On the page, only Fleming could sense the potent tension between the Kansas farm girl Ann Barton (Loy) and the mechanic Gunner (Spencer Tracy) as they vie for the focus of the flying ace Jim Lane (Clark Gable). And on the page, only Fleming could see how powerful it would become to portray the true rival to Ann
and
Gunner as the wild blue yonder: “the lady in a blue dress,” an aviator’s ultimate seductress.
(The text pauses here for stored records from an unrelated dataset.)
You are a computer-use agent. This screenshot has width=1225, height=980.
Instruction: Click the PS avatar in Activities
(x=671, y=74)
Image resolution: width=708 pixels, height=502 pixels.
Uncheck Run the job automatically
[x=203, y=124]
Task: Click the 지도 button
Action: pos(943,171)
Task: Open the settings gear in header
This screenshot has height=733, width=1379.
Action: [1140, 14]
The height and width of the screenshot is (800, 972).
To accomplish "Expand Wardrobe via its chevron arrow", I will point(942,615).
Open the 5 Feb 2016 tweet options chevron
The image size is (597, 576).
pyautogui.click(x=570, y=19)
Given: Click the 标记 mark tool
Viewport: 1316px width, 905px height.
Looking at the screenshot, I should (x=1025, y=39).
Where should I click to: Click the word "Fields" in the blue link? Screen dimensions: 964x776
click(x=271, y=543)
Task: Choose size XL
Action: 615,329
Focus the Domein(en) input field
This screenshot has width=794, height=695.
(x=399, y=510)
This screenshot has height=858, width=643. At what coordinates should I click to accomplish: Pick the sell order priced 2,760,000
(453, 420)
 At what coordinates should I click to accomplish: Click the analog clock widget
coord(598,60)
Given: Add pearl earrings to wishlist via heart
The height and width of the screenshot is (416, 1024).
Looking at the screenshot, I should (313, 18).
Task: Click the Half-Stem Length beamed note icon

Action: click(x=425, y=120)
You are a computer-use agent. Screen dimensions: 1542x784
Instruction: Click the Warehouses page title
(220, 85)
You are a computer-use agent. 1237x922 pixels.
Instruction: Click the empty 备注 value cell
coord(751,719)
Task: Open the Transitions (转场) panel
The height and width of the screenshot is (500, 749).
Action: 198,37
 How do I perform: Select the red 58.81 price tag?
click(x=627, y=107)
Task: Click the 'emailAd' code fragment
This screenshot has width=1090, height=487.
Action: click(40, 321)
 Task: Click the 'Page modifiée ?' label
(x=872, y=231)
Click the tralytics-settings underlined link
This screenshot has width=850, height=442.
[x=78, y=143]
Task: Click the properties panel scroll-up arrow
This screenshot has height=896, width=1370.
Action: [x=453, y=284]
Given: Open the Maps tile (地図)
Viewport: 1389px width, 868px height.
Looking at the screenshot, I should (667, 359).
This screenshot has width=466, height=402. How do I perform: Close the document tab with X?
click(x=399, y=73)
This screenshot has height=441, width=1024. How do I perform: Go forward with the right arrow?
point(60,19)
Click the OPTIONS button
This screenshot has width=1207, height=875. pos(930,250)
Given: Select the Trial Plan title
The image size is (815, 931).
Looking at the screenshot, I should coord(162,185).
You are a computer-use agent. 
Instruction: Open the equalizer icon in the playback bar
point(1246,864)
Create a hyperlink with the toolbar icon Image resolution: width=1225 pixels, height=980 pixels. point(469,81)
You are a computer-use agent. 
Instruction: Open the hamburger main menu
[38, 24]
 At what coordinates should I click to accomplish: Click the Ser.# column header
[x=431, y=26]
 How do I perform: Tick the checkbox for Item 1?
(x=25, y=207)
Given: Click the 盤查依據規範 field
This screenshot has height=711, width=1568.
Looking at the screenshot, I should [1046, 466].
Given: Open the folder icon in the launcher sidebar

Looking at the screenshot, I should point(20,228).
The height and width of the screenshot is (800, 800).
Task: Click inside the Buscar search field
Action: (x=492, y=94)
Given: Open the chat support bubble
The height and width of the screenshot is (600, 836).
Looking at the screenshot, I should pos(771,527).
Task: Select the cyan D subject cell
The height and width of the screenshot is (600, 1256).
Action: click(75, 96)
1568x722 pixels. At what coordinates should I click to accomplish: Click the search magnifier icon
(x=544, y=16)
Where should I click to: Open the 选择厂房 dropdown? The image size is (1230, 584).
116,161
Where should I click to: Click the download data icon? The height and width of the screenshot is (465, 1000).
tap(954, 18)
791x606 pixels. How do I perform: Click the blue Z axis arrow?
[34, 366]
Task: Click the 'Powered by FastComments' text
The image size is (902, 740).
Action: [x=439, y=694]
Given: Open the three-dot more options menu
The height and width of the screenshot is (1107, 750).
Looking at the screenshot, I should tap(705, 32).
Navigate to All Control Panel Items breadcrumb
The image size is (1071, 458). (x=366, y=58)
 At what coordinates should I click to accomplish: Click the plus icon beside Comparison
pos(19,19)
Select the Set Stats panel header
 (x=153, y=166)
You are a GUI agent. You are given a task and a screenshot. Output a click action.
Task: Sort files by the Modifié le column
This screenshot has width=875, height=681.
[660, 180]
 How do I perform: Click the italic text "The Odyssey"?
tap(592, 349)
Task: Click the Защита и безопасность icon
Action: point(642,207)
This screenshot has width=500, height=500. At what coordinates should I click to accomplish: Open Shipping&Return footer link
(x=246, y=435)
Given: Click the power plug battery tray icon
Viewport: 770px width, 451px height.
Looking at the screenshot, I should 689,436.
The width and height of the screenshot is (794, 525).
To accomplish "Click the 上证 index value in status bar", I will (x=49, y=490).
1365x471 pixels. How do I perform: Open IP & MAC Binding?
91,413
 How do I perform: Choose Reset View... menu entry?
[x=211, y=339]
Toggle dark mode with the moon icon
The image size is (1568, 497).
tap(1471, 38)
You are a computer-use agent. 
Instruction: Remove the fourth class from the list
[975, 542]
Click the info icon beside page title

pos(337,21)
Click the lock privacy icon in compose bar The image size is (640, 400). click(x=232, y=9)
Fleming’s own flying time had begun to decrease sharply as his schedule became busier at MGM. He flew only seventeen solo hours in 1937, and by the end of 1938, his pilot license had lapsed because he hadn’t put in the minimum number of hours in the air required to keep it active. “I just didn’t have the heart to lie about it,” he said. “You have to fill out a form that says among other things you have flown fifteen hours during the past twelve months, and I couldn’t say I had without lying.” But an ambitious youngster, Sid Luft (he’d become Judy Garland’s third husband in 1952), remembered him as a regular presence at the Santa Monica Airport, where Fleming kept his Waco. “I was a kid then, building up my flying time and trying to get my commercial [license]. We’d just occasionally have some dialogue in the hangar.” Luft admired the Waco: “A nice airplane; it could cruise close to two hundred miles per hour. I had a Monocoupe I bought for $1,500. We used to bullshit about his plane and mine, and he seemed to know what he was doing.”

Fleming’s comprehension of the risks run by test pilots ran deep. The Lockheed Sirius that had bedeviled him in 1932 ended up in the hands of the Australian aviation pioneer Sir Charles Kingsford Smith, that nation’s Charles Lindbergh. “Smithy” had made the first transpacific flight from Oakland, California, to Australia, and set a record for flying solo between Australia and England—nine days and twenty-two hours. He had also briefly done stunt flying in silent pictures.

Kingsford Smith, who named the Lockheed the
Lady Southern Cross
and had it painted a bright blue, set another record with the plane
in
1934, flying from Hawaii to Oakland in less than fifteen hours. Then he hopped down to Los Angeles, where the movie studios as well as local officials feted him. His last stop was with Fleming at MGM. If he expected pleasant conversation about the future of aviation, what he faced were blunt complaints from the aircraft’s former owner. “I never did have any luck in that plane,” Fleming told him in front of reporters. “It was always getting mysterious things the matter with it . . . Why, one time I flew in to Reno and had to come back by train. I developed a leaking tank. That’s why I sold it.” Kingsford Smith and his navigator “exchanged glances and smiled”—they had endured the same problem over the Pacific. Swamped in debt, Kingsford Smith wanted to sell the plane, possibly even to sell it back to Fleming. But he couldn’t find a buyer. He was competing in the 1935 England-to-Australia air race and operating on a thirty-six-hour sleep deficit when, on November 8, 1935, he crashed the plane into the Bay of Bengal.